A new performance space at New York University will be named “The African Grove Theatre” in honor of the African Theater, a historic New York production company and venue widely regarded as the first black theater in the United States, the university said Wednesday. familiar. †
Backed by a $1 million donation, the theater is located on the fourth floor of a new multi-purpose education building at 181 Mercer Street that will open in the spring of 2023. It will also house the graduate acting and design programs for stage and film of the University’s Tisch School of the Arts.
Where there was once just a plaque with a brief history of the theater, there is room for theatrical performances, lobby screenings, educational seminars, and an annual symposium on the history of black theater and culture.
“This theater was not ‘somewhere downtown’; it was on our campus,” said Laurence Maslon, an art professor at NYU Tisch School of the Arts, who is also a theater historian and co-chair of a university committee to commemorate the African forest. “It’s been part of our DNA for over 200 years.”
“Happy is the word I keep coming back to,” he added.
The original African Theater was founded in 1816 by William Alexander Brown, a retired ship’s steward who began hosting music, poetry and short plays for Black New Yorkers in his backyard at 38 Thomas Street. The entertainment “tea garden” became known as the African Grove, one of the few spaces where black patrons could enjoy leisure art.

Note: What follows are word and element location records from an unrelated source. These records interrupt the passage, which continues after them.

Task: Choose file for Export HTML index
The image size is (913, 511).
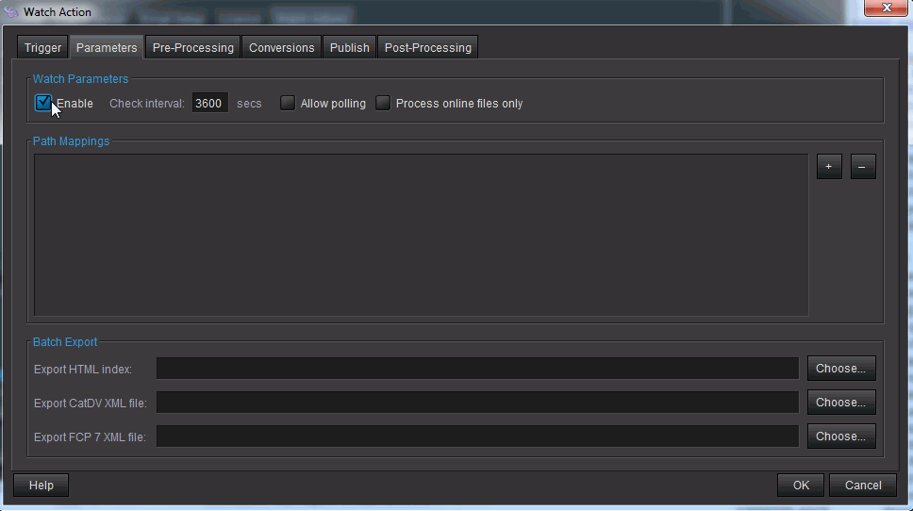Action: click(841, 369)
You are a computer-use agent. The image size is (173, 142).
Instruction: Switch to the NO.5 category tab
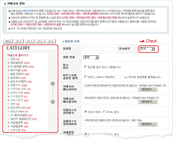[51, 41]
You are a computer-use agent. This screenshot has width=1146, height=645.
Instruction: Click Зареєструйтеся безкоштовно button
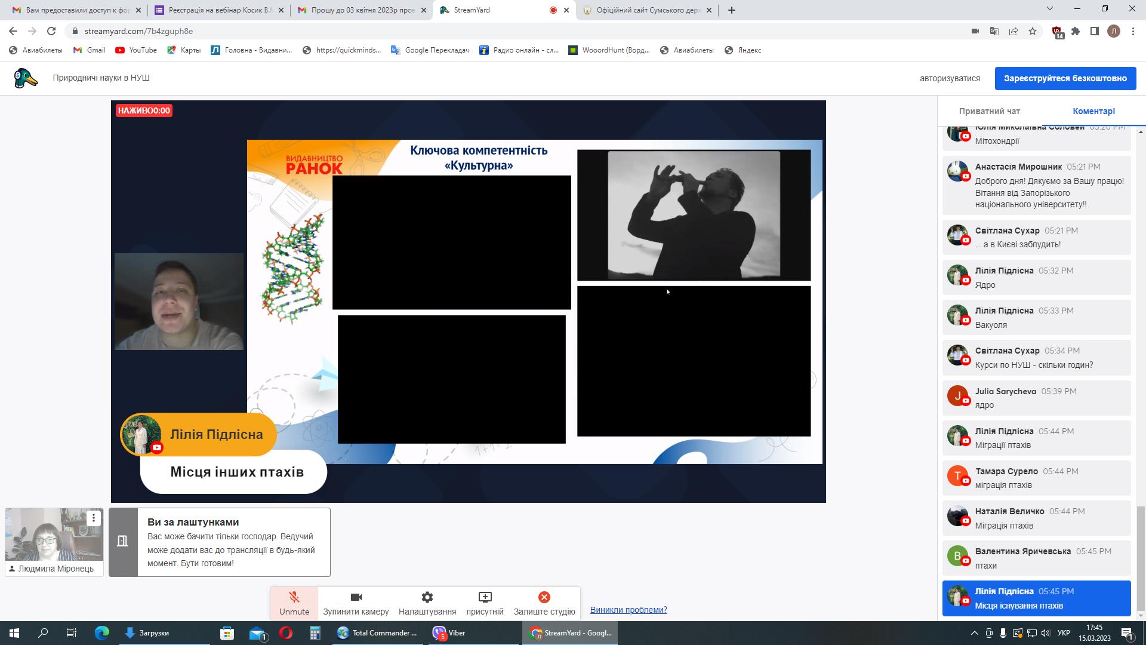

In 1821, the theater moved to Bleecker and Mercer Street – where the new performance space will be next spring – and is expanding into a 300-seat venue known for staging operas, ballets and Shakespearean classics alongside original work, initially performed by black performers for black audiences and, later, an integrated audience.
The original venture was not entirely peaceful. The theater was mobbed by white rivals and police raids. A yellow fever epidemic further plagued the theater, which closed two years later. The last known poster for an African theater production dates from June 1823.
The new theater will be a “space where we celebrate another tradition in New York City culture that has often been ignored and overlooked and misunderstood,” said Michael Dinwiddie, an associate professor at the Gallatin School of Individualized Study. from NYU, who is also a theater historian and co-chair of the Committee to Commemorate the African Grove. “This was a theater in its early days that really created a model for what American theater could be. And that’s what we want the modern African Grove Theater to be.”
Dinwiddie said he was excited “to see what’s happening culturally” for students learning about theater and understanding that they are performing in a place that is “historic, sacred and new, all at the same time”.